Your misconception is repeated and illustrated in your defintion of horsepower. You wrote above that horsepower is "the amount of work the engine does." That is EXACTLY wrong here. Work is force-displacement, irrespective of time. A horsepower is 550 pounds per feet per second of work. What you conceive is closer to torque; however: torque is not really work either but a special class of rotational force (not joules but Newton-meters, not ft lb but lb ft).

Now, I know I keep telling you that you don't really understand the concepts of hp and torque, nor the difference between them, and you haven't wanted to hear it. Seriously, how much more evidence do you think you will need?

[WPT]

Posted by Wulzak
So one would think the best way to get maximum acceleration would be to have the gears arranged so that when you shift into the next highest gear you would be shifting from maximum hp rpm and dropping back to maximum torque rpm.

Not so, that is just what my worked example above showed is false. The torque peak rpm in that example is 8000 rpm and one is better off shifting at redline. If one had an infinitely varible computer controlled transmission, for best acceleration would one program it to hold peak torque rpm or peak power rpm during an acceleration run? Look at the above graph. At 108 mph the engine is at peak torque rpm in 6th gear, but one would have greater acceleration in either 5th gear or 4th gear. At a given speed for best acceleration choose the gear that delivers the most power to the drive wheels. WPT

[WPT]

Posted by McGuire
horsepower removed from its time element is torque.

Power is the time rate of doing work, p=(ft*lb)/t. Remove the time "element" and one is left with work, not torque. Another power equation is; p=f*v. Remove the time "element" from the velocity, v, and one is left again with the units of work.

Posted by McGuire
The only way instantantaneous wheel thrust can be calculated from horsepower is to extract the equivalent torque value from it, and then call THAT "horsepower

Not true. One can use p=f*v to calculate the instantaneous thrust. WPT

[McGuire]

Originally posted by Dmitriy_Guller
If for example at 100 MPH you change a gear and double your torque at drive wheels, you'll find that the engine would be outputting exactly twice the horsepower at that point in the new gear. This is trivial to show mathematically.

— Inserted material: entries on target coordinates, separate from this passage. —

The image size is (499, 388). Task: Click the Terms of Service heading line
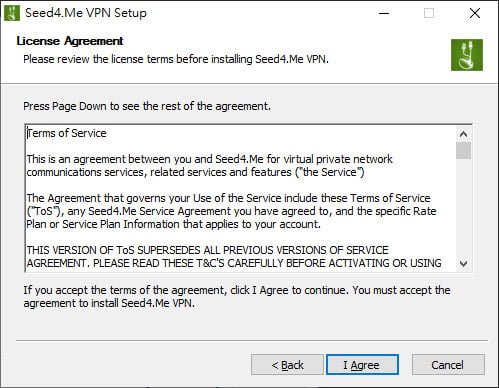point(67,133)
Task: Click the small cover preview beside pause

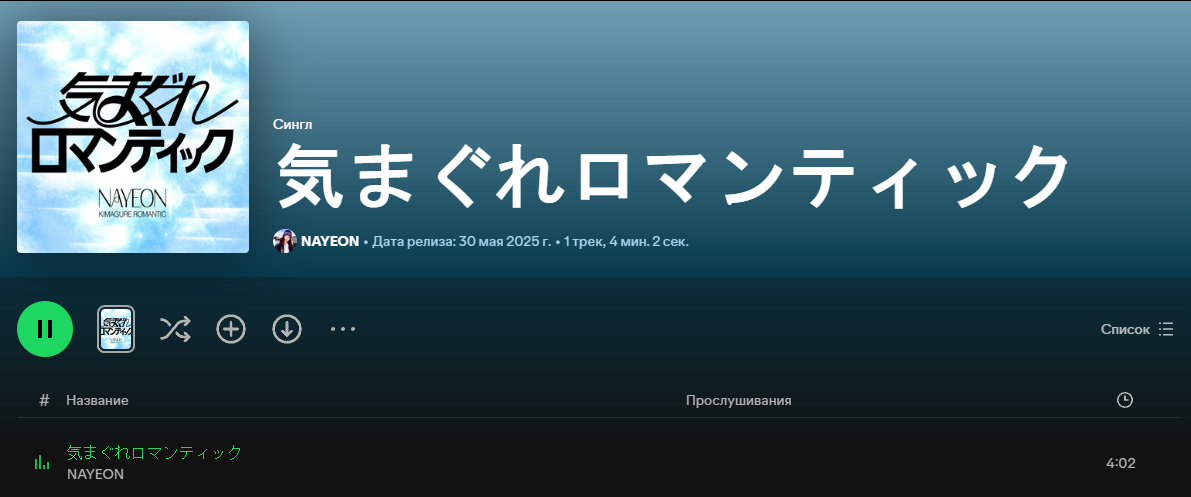Action: pos(116,329)
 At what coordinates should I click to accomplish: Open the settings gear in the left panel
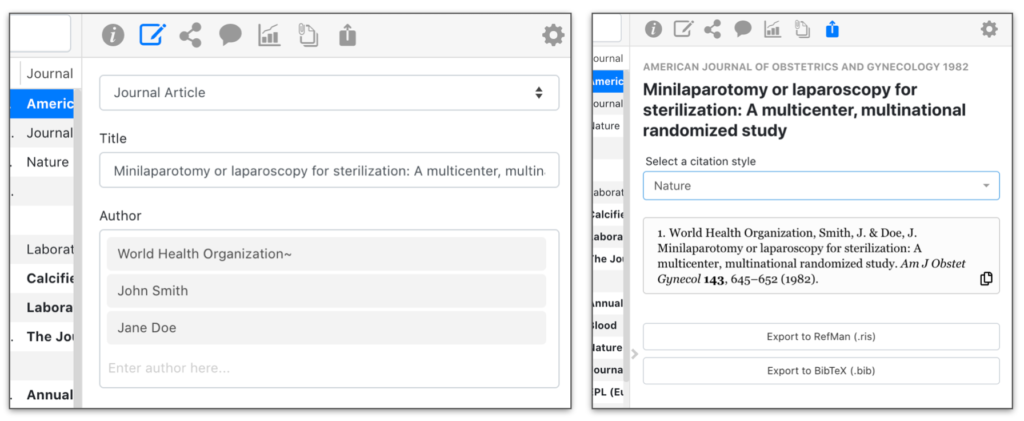(x=553, y=36)
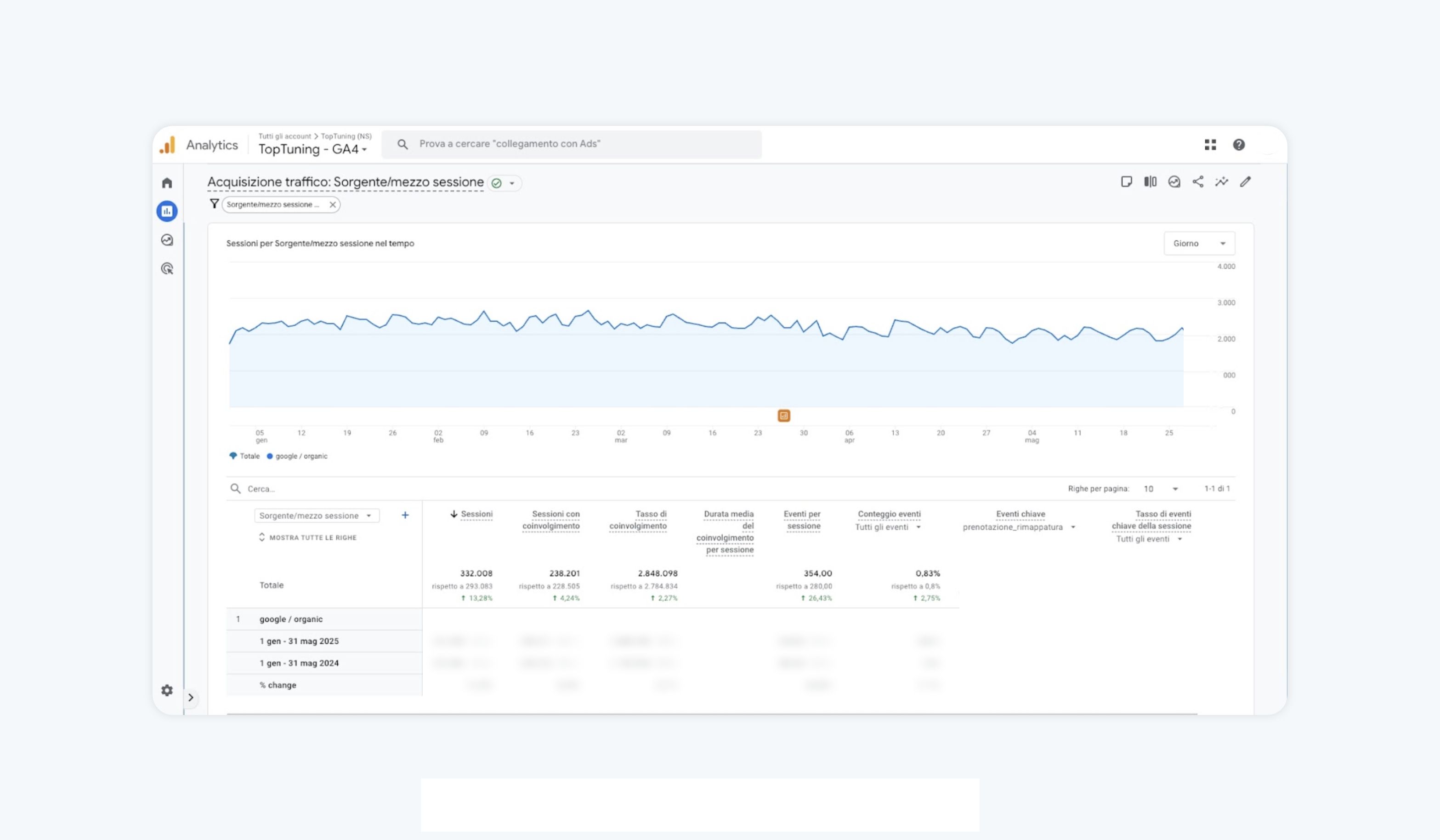Toggle the google / organic legend series
This screenshot has width=1440, height=840.
tap(297, 456)
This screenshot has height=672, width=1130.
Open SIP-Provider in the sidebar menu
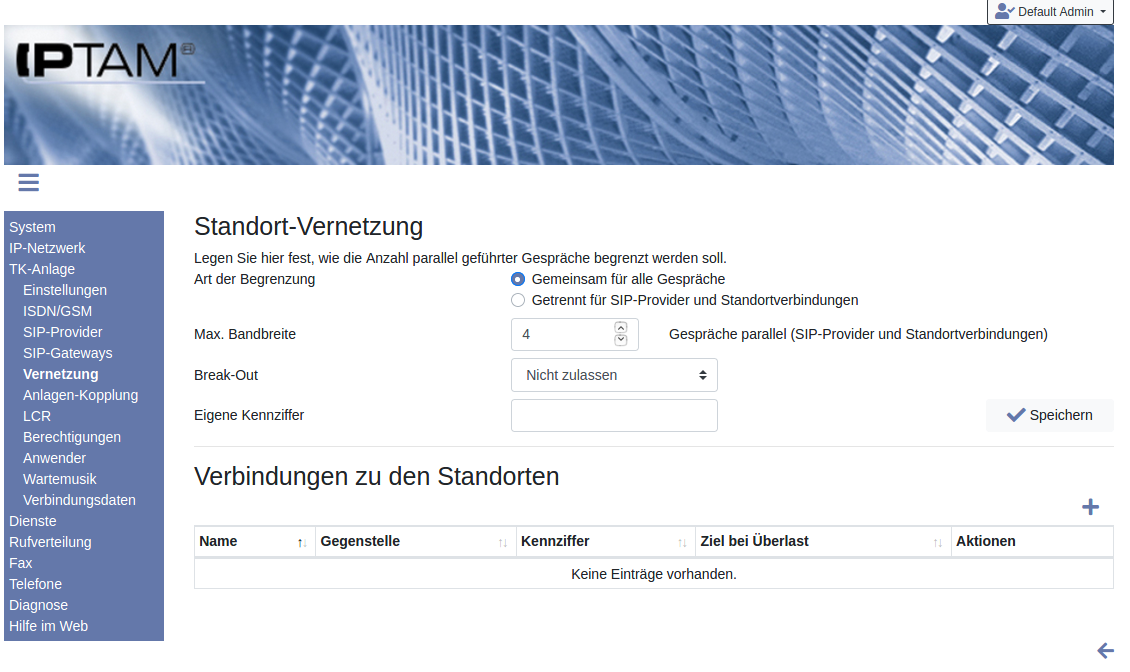62,332
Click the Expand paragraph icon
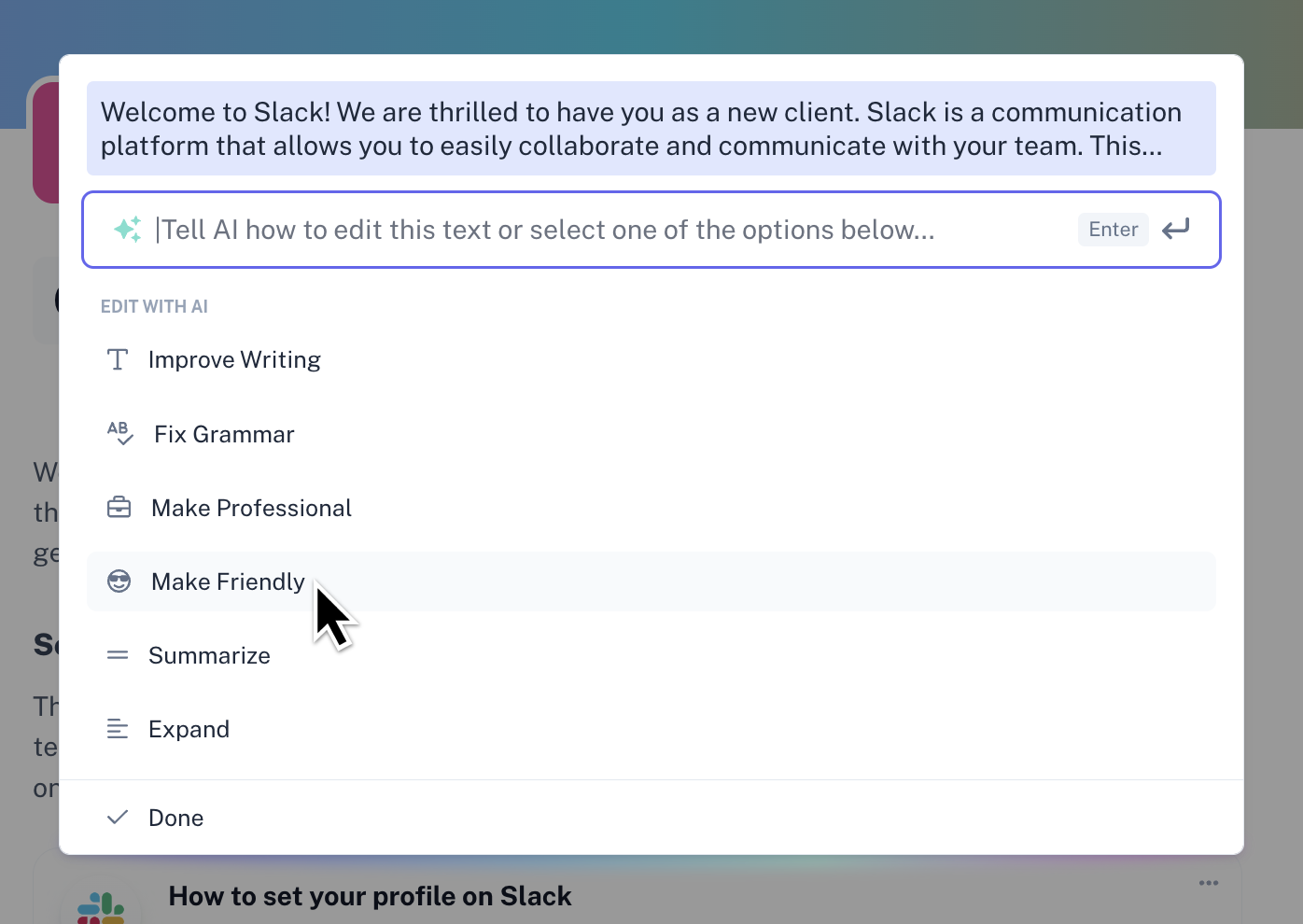The width and height of the screenshot is (1303, 924). tap(118, 728)
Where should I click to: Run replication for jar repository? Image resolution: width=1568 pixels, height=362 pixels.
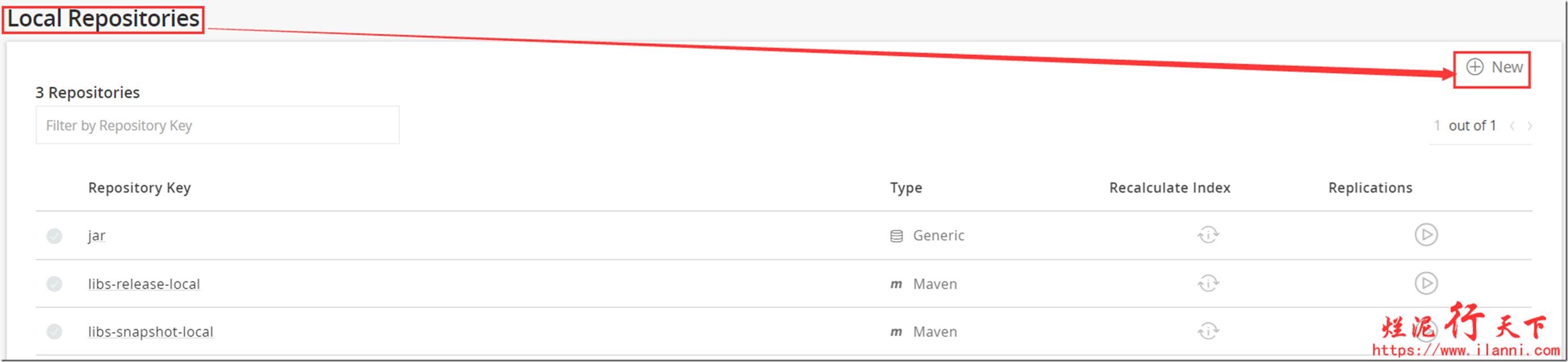(x=1425, y=235)
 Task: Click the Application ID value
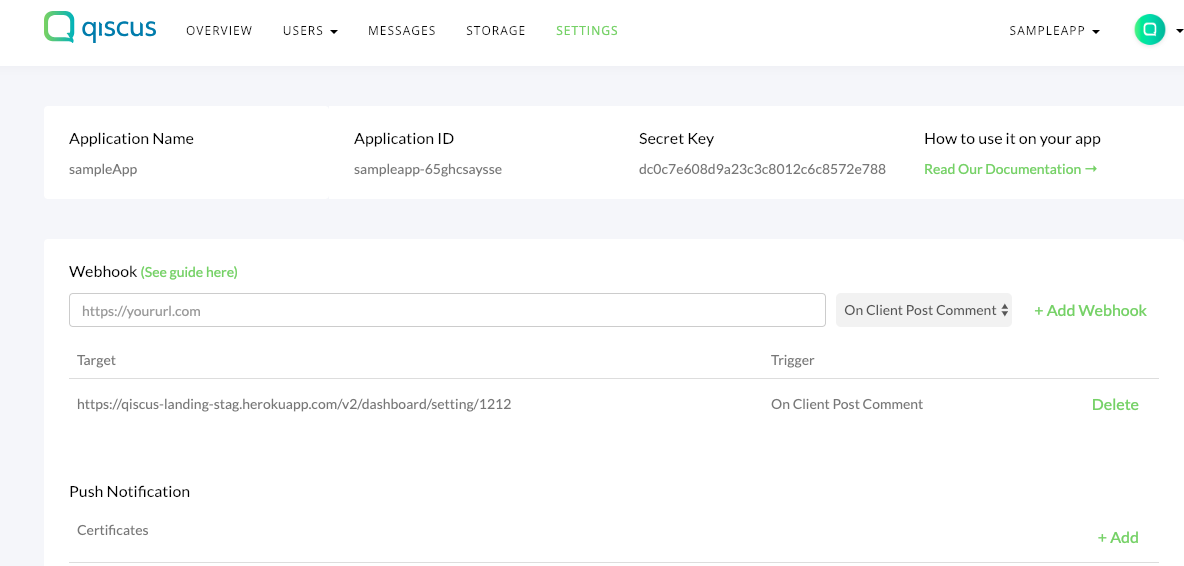point(428,170)

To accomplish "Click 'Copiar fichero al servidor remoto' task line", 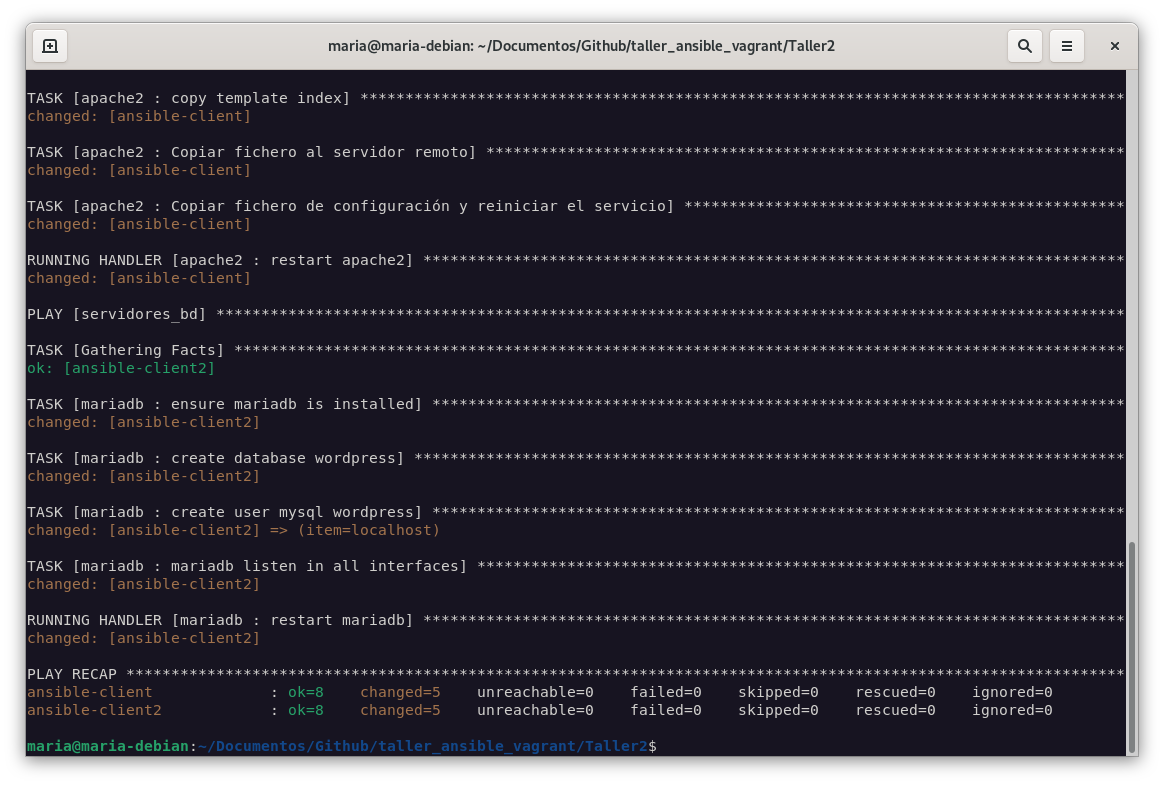I will coord(251,152).
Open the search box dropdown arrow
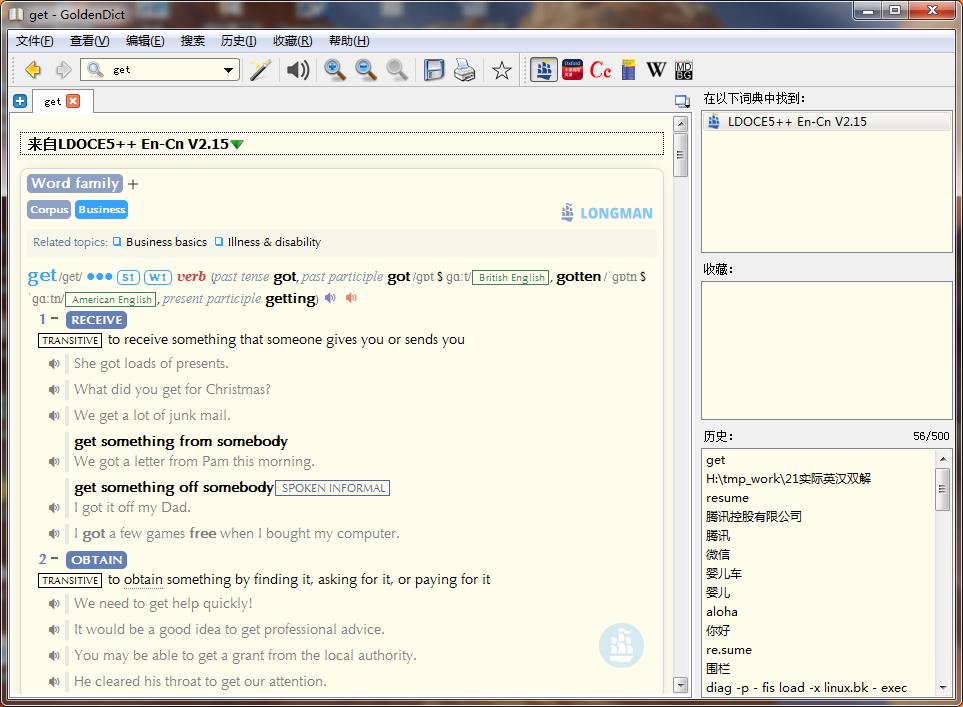Image resolution: width=963 pixels, height=707 pixels. point(229,70)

Maybe so with your math, but with all due respect you suck at story problems.

If you double the torque via the gearbox at 100 mph, that would be a downshift. When torque is doubled at the gearbox, the speed of the output shaft is reduced by precisely one-half, and the wheel speed too. Very quickly this vehicle would no longer be traveling at 100 mph. It's slowing down, fast.

Meanwhile the hp at the rear wheels has not changed, at least to the extent engine rpm remains constant. (I understand you posed this as a hypothetical, but it should be noted that in reality the drive wheels would almost certainly break loose.) Note that gearing cannot alter horsepower, only torque and speed relative to each other. If it multiplies one, it must always divide the other in exact proportion:

When you gear a machine 2:1 (MA = 2) you double the output shaft's torque, but also reduce its speed by half.

Conversely, if you gear the machine 1:2 (MA = .5) you double the output shaft's speed but also reduce its torque by half.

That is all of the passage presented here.